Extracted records
- Opening Delimiter -

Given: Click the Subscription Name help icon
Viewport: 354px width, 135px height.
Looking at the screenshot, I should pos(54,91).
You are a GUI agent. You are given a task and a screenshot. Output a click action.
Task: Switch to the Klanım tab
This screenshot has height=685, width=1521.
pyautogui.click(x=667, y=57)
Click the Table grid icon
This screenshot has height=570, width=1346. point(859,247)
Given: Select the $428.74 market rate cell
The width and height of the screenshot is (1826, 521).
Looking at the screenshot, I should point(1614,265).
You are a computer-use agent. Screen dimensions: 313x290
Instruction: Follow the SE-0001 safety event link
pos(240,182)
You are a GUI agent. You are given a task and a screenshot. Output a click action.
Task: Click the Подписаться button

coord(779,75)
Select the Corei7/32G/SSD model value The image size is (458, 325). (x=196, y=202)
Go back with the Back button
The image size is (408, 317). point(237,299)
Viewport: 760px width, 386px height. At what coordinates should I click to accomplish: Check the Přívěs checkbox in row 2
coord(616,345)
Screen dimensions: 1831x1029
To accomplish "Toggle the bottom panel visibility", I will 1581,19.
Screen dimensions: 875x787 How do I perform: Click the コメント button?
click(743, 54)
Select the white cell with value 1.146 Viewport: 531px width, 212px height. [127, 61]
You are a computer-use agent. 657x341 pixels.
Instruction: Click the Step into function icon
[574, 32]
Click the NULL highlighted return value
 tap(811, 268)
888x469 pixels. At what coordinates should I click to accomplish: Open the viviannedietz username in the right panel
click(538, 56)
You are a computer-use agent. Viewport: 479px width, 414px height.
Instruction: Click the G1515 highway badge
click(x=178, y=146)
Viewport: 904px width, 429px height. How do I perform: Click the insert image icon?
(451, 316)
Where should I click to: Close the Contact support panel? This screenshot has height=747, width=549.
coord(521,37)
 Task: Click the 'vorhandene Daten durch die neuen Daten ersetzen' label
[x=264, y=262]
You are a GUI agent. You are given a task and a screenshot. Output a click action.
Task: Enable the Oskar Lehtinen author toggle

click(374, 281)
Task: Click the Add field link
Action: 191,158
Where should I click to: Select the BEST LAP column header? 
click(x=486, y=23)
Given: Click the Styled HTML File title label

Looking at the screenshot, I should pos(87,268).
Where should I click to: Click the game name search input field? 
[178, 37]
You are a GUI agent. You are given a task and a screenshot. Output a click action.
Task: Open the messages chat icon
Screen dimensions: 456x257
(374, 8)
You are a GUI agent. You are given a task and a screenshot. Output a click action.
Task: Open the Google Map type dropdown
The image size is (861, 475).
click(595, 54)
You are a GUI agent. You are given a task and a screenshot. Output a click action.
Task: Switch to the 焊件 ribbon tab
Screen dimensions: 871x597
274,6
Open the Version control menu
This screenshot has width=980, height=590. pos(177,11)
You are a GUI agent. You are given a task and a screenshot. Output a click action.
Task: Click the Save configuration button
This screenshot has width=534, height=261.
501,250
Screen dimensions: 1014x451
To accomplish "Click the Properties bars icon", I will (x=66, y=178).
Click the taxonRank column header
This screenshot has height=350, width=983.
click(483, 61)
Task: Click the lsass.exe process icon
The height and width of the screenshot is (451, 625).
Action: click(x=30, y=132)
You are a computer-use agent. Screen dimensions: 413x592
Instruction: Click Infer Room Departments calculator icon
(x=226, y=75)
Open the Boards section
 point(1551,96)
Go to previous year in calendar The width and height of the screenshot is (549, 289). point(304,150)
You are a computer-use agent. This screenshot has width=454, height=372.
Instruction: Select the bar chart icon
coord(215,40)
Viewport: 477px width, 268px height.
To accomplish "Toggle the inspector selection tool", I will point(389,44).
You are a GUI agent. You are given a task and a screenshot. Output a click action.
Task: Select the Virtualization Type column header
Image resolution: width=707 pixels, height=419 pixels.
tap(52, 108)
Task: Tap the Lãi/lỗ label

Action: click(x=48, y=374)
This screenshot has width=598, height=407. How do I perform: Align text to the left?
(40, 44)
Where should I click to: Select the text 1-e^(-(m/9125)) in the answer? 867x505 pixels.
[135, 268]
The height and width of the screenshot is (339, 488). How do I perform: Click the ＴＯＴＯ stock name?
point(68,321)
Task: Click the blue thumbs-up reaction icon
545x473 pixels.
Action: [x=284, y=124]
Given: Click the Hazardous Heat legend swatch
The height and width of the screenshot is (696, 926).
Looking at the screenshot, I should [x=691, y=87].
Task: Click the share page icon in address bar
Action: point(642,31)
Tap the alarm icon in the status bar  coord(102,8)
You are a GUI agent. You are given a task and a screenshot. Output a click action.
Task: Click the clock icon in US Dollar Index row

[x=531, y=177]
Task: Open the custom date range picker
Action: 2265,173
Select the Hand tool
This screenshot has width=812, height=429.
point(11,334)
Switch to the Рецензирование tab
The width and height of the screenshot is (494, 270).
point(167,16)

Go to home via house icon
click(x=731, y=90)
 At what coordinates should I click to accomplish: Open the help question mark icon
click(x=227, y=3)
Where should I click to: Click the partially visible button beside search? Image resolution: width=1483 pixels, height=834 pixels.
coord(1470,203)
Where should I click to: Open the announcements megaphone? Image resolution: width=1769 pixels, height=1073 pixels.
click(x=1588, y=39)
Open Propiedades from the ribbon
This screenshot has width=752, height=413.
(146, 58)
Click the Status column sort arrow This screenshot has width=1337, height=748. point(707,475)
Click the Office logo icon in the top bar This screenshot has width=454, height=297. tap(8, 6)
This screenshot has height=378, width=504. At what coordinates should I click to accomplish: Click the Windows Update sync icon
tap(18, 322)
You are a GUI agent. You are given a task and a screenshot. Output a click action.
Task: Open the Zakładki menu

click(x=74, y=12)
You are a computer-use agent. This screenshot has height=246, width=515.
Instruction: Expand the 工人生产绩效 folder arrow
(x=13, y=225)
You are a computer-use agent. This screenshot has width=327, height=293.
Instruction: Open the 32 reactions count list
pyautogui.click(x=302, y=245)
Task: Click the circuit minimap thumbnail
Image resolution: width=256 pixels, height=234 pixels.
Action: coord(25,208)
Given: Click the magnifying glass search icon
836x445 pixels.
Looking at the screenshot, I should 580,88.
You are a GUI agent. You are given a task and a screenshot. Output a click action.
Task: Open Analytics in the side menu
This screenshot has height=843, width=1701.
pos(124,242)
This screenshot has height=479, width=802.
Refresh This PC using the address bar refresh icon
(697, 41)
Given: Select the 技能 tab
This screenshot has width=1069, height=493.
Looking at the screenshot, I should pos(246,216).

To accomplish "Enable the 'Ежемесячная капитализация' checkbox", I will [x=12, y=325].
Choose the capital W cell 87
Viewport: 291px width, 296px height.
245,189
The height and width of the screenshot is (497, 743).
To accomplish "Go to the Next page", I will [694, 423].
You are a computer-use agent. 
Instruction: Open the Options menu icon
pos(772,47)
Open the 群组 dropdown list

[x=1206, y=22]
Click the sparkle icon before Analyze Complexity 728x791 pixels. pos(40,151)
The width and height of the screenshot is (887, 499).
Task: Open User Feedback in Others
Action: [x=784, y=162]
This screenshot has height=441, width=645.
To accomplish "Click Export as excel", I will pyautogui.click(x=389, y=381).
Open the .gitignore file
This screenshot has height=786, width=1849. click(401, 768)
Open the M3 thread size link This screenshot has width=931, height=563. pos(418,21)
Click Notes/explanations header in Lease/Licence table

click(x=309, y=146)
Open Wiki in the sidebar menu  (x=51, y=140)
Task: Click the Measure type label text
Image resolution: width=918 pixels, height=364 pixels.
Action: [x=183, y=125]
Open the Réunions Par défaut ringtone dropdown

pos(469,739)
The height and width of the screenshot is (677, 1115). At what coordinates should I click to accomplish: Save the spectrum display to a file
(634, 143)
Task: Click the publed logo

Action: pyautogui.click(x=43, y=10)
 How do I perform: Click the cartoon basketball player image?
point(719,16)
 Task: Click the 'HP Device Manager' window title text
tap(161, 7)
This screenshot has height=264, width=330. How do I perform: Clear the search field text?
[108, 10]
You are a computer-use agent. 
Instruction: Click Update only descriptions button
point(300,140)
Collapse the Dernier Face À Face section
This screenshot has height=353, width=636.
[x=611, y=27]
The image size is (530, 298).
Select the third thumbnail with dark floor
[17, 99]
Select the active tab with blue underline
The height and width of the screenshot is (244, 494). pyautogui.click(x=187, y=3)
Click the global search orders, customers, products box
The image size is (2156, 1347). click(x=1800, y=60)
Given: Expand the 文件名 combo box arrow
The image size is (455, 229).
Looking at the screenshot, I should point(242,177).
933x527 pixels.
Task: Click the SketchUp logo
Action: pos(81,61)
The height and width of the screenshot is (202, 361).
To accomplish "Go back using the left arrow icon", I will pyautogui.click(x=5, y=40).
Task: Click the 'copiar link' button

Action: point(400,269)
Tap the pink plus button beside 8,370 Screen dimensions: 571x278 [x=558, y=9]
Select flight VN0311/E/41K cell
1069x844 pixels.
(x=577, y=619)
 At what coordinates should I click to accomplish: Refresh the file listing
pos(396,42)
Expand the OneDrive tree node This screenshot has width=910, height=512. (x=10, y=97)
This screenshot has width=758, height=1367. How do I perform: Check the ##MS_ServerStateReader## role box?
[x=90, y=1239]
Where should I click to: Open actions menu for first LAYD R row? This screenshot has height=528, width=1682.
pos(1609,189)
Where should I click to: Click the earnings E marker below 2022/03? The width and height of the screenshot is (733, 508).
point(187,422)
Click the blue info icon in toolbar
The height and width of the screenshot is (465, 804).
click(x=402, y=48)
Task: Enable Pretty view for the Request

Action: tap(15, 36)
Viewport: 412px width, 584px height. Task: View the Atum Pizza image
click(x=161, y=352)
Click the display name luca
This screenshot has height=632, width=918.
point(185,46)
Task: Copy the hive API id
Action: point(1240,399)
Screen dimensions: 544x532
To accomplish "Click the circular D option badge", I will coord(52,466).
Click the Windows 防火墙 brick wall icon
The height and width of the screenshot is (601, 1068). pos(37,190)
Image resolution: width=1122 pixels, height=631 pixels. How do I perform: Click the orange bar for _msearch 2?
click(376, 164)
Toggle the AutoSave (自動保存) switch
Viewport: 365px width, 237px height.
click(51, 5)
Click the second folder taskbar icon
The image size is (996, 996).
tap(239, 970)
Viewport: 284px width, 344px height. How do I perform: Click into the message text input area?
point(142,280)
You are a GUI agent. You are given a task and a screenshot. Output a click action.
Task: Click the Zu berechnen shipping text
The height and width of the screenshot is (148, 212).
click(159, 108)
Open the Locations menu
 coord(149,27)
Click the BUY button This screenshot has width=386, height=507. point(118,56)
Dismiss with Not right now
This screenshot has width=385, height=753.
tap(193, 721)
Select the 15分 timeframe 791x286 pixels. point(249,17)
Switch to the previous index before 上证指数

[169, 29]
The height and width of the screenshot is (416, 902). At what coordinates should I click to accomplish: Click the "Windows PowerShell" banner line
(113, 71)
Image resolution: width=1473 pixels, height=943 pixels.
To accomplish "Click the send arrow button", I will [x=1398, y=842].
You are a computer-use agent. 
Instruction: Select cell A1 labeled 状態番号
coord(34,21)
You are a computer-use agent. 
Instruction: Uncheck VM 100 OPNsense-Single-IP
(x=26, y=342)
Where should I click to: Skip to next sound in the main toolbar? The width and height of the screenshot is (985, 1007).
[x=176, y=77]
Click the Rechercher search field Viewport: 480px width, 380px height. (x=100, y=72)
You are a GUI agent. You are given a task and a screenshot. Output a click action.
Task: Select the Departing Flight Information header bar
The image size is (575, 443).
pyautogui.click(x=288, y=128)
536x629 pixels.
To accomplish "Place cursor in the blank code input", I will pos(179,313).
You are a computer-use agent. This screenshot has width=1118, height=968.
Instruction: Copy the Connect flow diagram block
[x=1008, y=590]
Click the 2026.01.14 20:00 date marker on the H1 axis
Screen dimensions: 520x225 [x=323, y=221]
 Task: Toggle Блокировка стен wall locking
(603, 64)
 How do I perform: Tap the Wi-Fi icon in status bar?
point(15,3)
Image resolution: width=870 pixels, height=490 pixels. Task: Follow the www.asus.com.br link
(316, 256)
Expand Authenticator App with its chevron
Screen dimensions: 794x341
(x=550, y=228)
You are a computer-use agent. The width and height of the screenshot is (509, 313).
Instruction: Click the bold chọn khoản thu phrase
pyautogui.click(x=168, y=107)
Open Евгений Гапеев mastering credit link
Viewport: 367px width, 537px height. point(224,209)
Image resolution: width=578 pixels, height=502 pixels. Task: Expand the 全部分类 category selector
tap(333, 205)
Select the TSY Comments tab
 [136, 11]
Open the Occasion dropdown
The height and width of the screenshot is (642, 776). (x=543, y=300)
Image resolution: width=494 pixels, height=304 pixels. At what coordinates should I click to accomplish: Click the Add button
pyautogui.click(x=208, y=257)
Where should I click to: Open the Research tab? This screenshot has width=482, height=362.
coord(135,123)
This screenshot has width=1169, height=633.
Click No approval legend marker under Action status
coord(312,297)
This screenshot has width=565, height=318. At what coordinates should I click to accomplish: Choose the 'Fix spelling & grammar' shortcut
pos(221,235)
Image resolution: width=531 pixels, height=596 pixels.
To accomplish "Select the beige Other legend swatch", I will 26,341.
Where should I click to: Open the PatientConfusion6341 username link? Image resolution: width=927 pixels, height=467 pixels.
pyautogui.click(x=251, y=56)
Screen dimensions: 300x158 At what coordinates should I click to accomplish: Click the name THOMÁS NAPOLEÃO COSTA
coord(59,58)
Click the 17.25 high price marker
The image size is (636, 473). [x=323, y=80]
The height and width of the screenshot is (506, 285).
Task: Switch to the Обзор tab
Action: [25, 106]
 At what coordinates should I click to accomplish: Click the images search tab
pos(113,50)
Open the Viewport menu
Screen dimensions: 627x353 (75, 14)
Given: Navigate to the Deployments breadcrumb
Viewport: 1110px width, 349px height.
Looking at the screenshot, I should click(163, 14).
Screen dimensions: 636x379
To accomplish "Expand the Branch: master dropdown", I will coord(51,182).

- Closing Delimiter -

Work required:
Filter the records, keeping only lines that contain "swatch", and show those lines.

Task answer:
Given: Click the Hazardous Heat legend swatch
To accomplish "Select the beige Other legend swatch", I will 26,341.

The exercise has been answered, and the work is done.